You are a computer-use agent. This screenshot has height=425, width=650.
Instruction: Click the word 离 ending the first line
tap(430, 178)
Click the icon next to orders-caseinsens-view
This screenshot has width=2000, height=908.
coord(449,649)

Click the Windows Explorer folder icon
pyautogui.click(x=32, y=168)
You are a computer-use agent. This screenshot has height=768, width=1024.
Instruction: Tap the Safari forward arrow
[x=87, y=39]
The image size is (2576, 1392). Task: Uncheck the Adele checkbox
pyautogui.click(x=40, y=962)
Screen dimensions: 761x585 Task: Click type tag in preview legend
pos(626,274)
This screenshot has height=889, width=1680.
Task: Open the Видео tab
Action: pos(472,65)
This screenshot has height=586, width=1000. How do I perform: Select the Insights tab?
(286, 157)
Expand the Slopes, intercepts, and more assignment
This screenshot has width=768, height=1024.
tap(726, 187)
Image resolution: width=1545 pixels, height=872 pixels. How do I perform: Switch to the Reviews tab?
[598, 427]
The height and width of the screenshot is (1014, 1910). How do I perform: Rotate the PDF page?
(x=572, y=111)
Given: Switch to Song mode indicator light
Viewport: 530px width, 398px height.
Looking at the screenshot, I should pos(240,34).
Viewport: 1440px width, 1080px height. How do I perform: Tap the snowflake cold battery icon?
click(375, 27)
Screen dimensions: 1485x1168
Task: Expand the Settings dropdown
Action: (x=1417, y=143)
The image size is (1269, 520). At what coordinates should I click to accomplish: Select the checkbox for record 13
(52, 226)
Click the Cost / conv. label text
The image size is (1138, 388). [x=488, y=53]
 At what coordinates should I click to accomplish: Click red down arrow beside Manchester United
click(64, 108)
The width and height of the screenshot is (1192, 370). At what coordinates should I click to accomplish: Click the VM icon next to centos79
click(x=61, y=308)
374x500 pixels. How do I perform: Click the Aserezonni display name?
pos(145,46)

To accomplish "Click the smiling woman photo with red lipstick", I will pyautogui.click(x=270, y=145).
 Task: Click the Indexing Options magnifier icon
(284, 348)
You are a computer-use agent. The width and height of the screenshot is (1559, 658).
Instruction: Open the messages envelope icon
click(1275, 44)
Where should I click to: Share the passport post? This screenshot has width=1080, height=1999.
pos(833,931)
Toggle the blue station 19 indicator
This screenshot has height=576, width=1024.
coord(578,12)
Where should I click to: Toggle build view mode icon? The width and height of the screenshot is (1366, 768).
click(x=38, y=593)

* [Exercise objective]:
Render the part of the entries that opens with the line containing "Expand the Slopes, intercepts, and" and closes with the line containing "(x=572, y=111)" as a JSON list of strings, one per line, both end lines included and blank lines left out.

* [Written reply]:
[
  "Expand the Slopes, intercepts, and more assignment",
  "This screenshot has width=768, height=1024.",
  "tap(726, 187)",
  "Image resolution: width=1545 pixels, height=872 pixels. How do I perform: Switch to the Reviews tab?",
  "[598, 427]",
  "The height and width of the screenshot is (1014, 1910). How do I perform: Rotate the PDF page?",
  "(x=572, y=111)"
]